+++ Data for the task

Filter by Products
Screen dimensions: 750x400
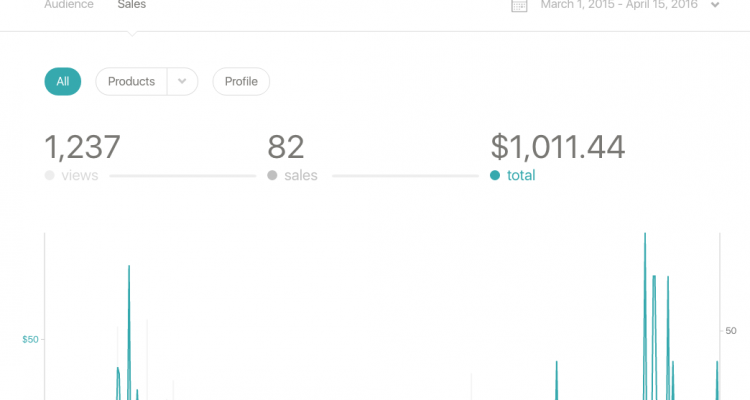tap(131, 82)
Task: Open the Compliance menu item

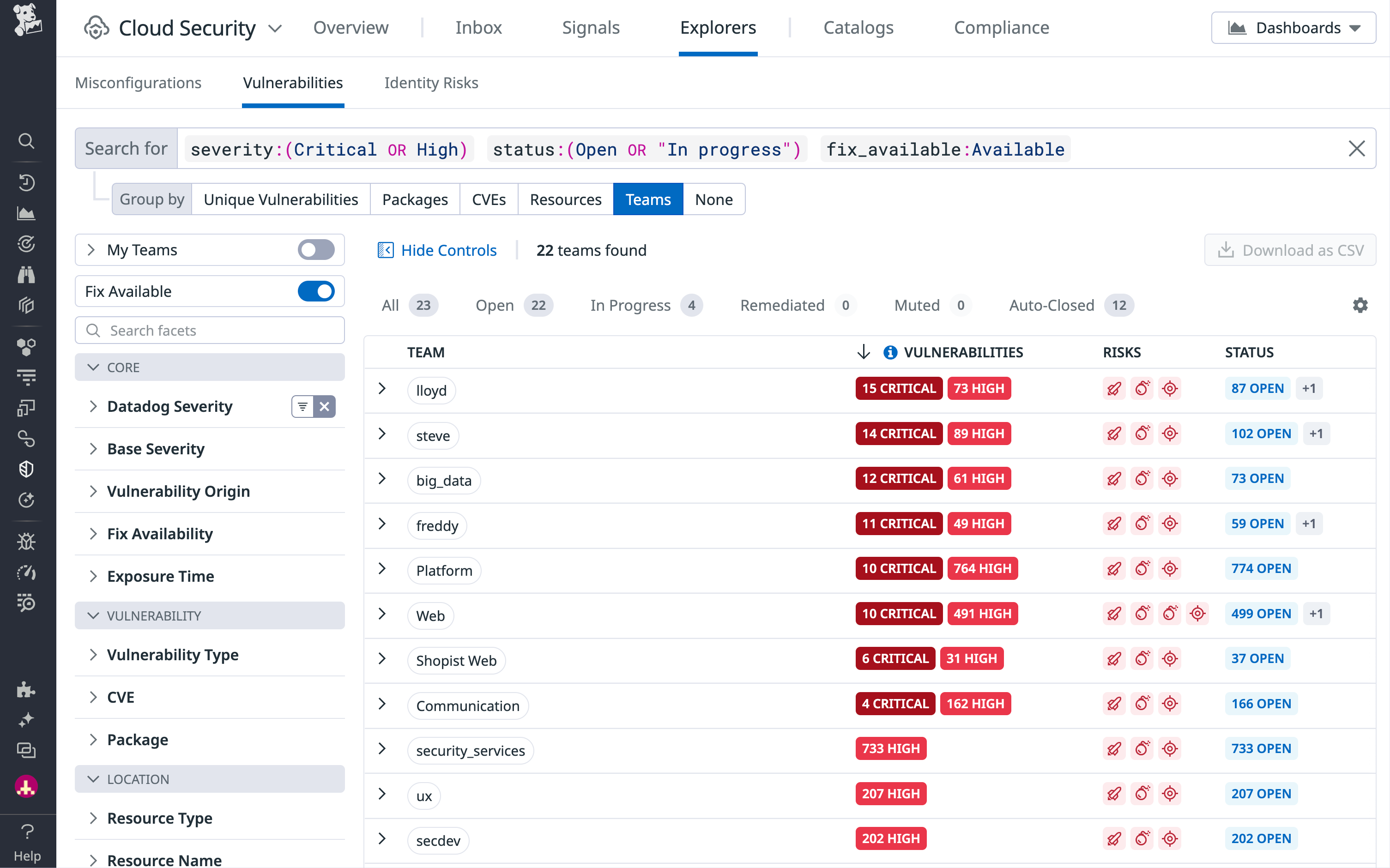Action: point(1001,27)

++++++
+++ Data for the task

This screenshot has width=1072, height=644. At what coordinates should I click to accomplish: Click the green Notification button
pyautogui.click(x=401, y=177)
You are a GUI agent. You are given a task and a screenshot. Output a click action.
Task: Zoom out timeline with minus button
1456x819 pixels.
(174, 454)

++++++
+++ Data for the task

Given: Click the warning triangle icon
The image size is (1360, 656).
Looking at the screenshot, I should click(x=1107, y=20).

++++++

> _Objective_:
Give the lines starting at the one containing "Filter by Products" and ending at the one containing "Action: point(1001,27)" as a JSON list of strings, one string per line, skipping blank lines. Omit the pictures from the answer.

> _The solution_:
[
  "Filter by Products",
  "Screen dimensions: 750x400",
  "tap(131, 82)",
  "Task: Open the Compliance menu item",
  "Action: point(1001,27)"
]